Approach	Volume mode	Auth	Refresh
gitRepo (removed)	Cloned once at pod create	None (public repos only)	Pod restart only
Init container	Cloned once at pod create	Pass via secret-mounted volume	Pod restart only
git-sync sidecar	Continuously synced	Service account, SSH key, or PAT	Configurable interval
Argo/Flux operator	Cluster-wide reconcile	OIDC / GitHub App	Continuous

The init-container approach is closest to drop-in, but it requires you to add an emptyDir volume the init container writes into and the main container reads from, plus a secret mount if your repo isn't public (gitRepo never supported auth, so anyone migrating from gitRepo is by definition working with public repos — but that means they're now exposed to the same supply-chain issues that made gitRepo unsafe in the first place).

git-sync is the closest in spirit. It's an actively maintained project, lives as a sidecar, and does periodic refresh. But it changes pod resource accounting, and on small clusters the extra container can push pods over their memory limits.

The Helm-chart fix isn't a one-line swap. Expect it to touch the pod spec, add an emptyDir volume, add an init container or sidecar, configure auth if the repo isn't public, and update probes if your liveness check assumed instant volume availability at container start.

What to do this week

Three actions, in order:

1. Grep your manifests, charts, and operator code for gitRepo:. If you're still on 1.35 or earlier, you have until your next upgrade to fix it. If you're on 1.36 already and apply hasn't broken yet, you're flying on workloads that haven't been restarted since the upgrade.
2. Audit your operator-generated Pod specs. Run kubectl get pods -A -o json | jq '.items[].spec.volumes[]? | select(.gitRepo)' against your clusters. Anything that comes back is a future FailedMount.
3. Pin chart versions explicitly with kubeVersion guards. When you migrate, narrow the chart's kubeVersion to < 1.36 for the legacy version and bump the major for the migrated version. This stops helm upgrade --install from silently rolling forward to a broken combination.

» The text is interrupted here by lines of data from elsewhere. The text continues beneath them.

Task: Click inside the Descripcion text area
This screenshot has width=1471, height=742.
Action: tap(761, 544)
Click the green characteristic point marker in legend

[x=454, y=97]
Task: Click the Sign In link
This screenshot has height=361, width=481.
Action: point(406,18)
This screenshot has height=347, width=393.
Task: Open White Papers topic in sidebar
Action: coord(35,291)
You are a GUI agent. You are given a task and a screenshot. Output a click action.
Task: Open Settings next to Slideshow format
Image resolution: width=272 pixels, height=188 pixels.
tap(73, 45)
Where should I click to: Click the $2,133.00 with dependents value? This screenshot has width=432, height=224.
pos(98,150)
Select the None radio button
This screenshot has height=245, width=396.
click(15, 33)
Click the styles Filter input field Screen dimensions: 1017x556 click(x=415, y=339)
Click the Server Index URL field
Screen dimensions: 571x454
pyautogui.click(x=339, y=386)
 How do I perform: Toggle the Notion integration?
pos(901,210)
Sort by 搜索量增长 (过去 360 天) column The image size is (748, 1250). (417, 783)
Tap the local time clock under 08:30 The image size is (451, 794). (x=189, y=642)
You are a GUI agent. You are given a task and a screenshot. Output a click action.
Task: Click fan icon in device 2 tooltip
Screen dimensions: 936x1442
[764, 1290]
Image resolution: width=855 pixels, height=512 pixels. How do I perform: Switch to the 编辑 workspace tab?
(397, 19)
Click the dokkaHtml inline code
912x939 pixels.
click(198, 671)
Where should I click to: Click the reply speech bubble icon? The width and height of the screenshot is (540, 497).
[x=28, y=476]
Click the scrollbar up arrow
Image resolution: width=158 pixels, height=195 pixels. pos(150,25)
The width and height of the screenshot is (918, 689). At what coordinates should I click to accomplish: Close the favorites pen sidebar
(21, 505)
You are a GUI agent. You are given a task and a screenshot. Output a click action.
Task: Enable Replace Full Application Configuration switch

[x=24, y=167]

Worth bonus: Ingress NGINX was retired entirely on March 24, 2026 — no more releases, bugfixes, or security updates. If your cluster's Ingress controller is ingress-nginx (the Kubernetes-project one, not NGINX Inc.'s nginx-ingress), the migration to InGate or NGINX Gateway Fabric is on the same runbook page.

The "everything passes, then breaks at deploy" pattern is what makes K8s upgrades load-bearing for an entire engineering org. The 1.36 gitRepo removal is the cleanest example we've seen this year of CI/CD validation that proves nothing about runtime behavior.

We built FlareCanary for the API-side version of this same pattern: schema accepts the request, response shape passes validation, but the field semantics changed. Same problem, different layer.

---

If your org runs Kubernetes 1.35 or earlier and any team has a gitRepo volume in their chart, mark the next 1.36 upgrade window as a known-risk deploy. Operator-generated pods are the easiest to miss.